Una de las debilidades argumentales de muchas reflexiones que critican la Transición y el llamado Régimen del 78 es la idea de que existe un modelo de democracia perfecta. Haber renunciado a ese modelo supuso por ello una traición al pueblo. Los que así piensan no saben ni lo que es una dictadura, ni lo que es una democracia, ni lo que era el pueblo español en la década de los 70.
Una dictadura es un régimen en el que la falta de libertades facilita la impunidad absoluta del poder a la hora de fijar las leyes o de violarlas ante la indefensión absoluta de las ciudadanía. Cuando se sufre una dictadura, salir de ella es la tarea principal de los partidarios de la democracia. Salir de nuestra dictadura costó años de lucha, torturas, ejecuciones y soledades. Lo del antifranquismo generalizado y militante es una quimera. La mayoría de la gente, incluso los no identificados con las glorias del Régimen, evitó en lo posible meterse en problemas y se dedicó a disfrutar del desarrollo industrial iniciado en la década de los 60.

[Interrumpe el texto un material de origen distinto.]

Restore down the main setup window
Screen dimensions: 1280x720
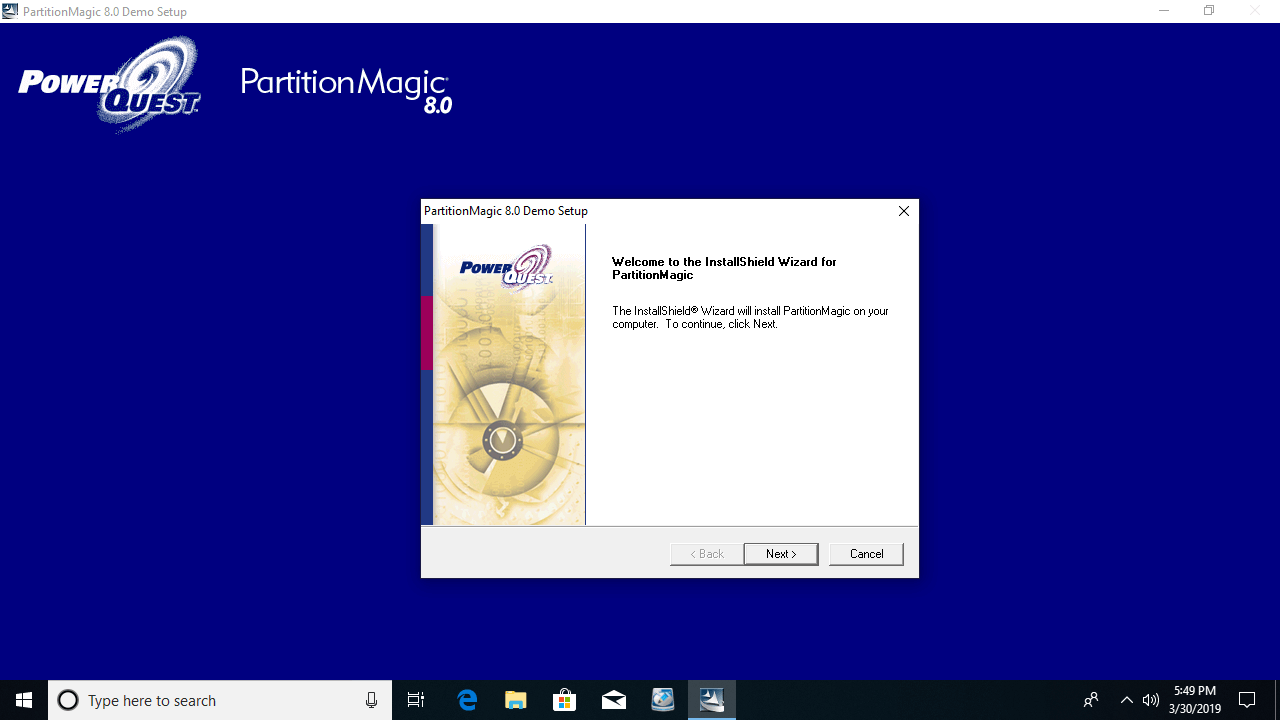[1209, 11]
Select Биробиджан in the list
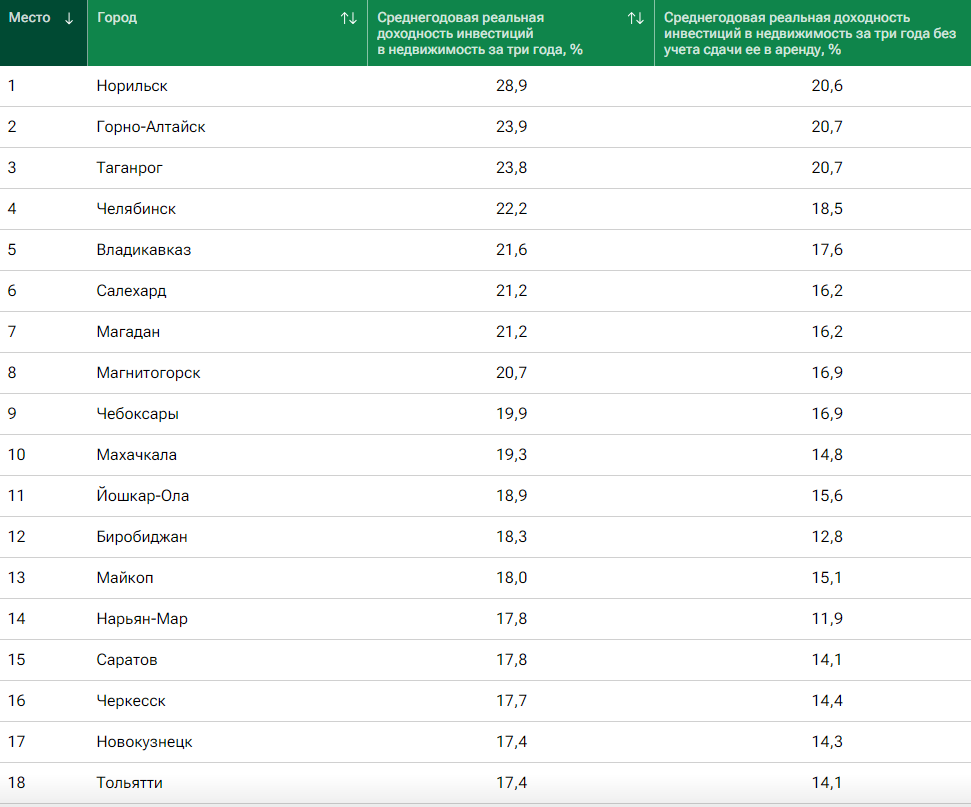The height and width of the screenshot is (807, 971). (x=142, y=537)
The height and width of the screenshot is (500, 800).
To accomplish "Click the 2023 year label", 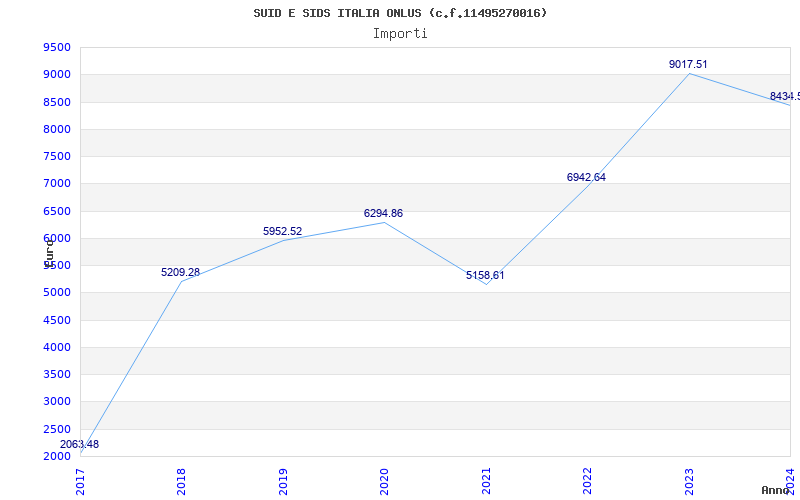I will [x=689, y=482].
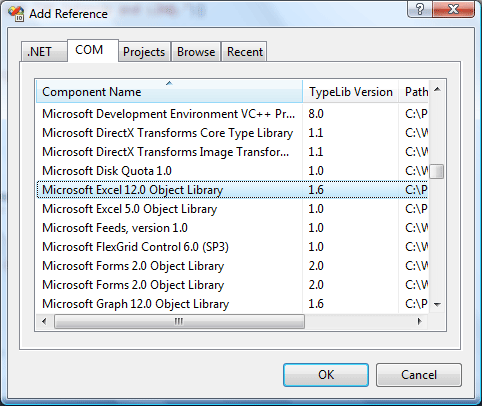Open the Projects tab
Screen dimensions: 482x406
tap(144, 52)
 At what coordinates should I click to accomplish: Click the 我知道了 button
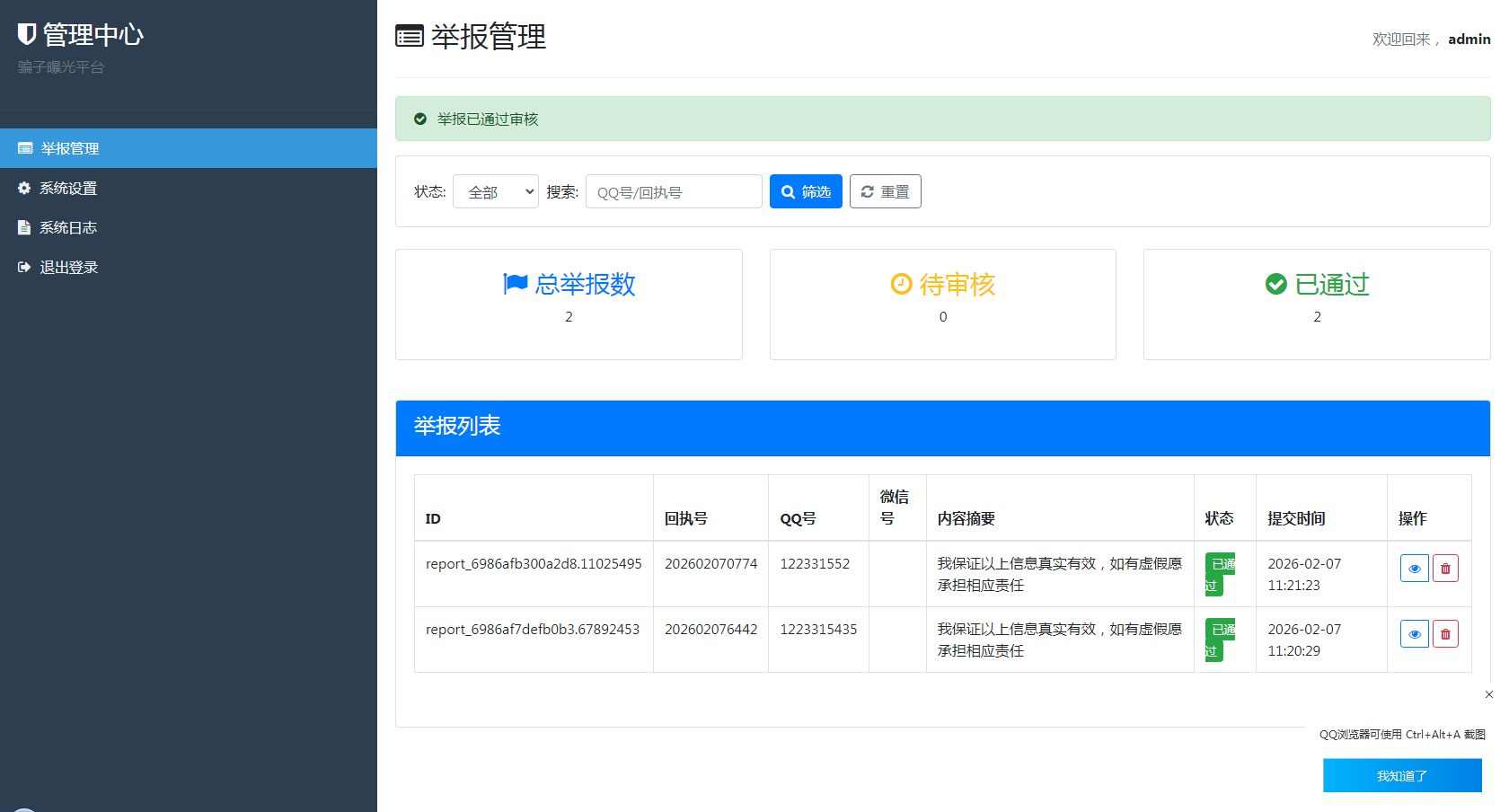click(1401, 775)
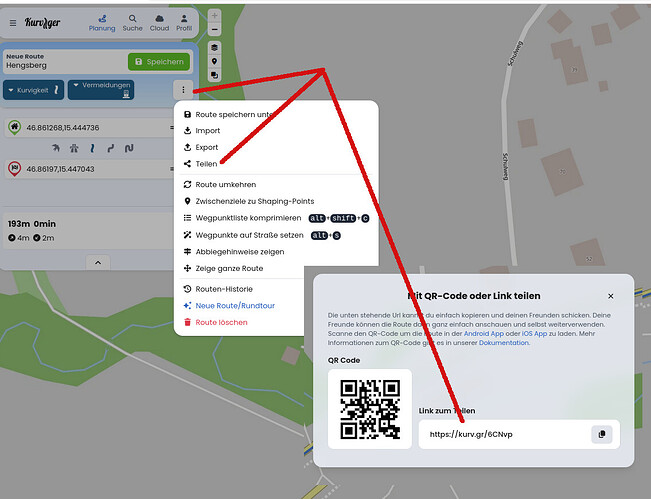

Las críticas a la Transición son injustas cuando generalizan una misma voluntad entre actores diferentes. Y sirven con frecuencia para encubrir responsabilidades posteriores. Como no existen paraísos, ni tierras prometidas, ni sociedades perfectas, cualquier democracia es un lugar lleno de conflictos, corrupciones posibles, derechos que reivindicar y objetivos que cumplir poco a poco. Cuando hablamos, por ejemplo, del olvido de las víctimas del golpe de 1936 y de la larga dictadura, más que responsabilizar a la Transición, estaría bien que pensásemos en gobiernos posteriores, autoridades de una democracia ya consolidada que pudieron buscar la verdad, la justicia y la reparación sin la sombra de un ejército golpista y de una policía amenazante.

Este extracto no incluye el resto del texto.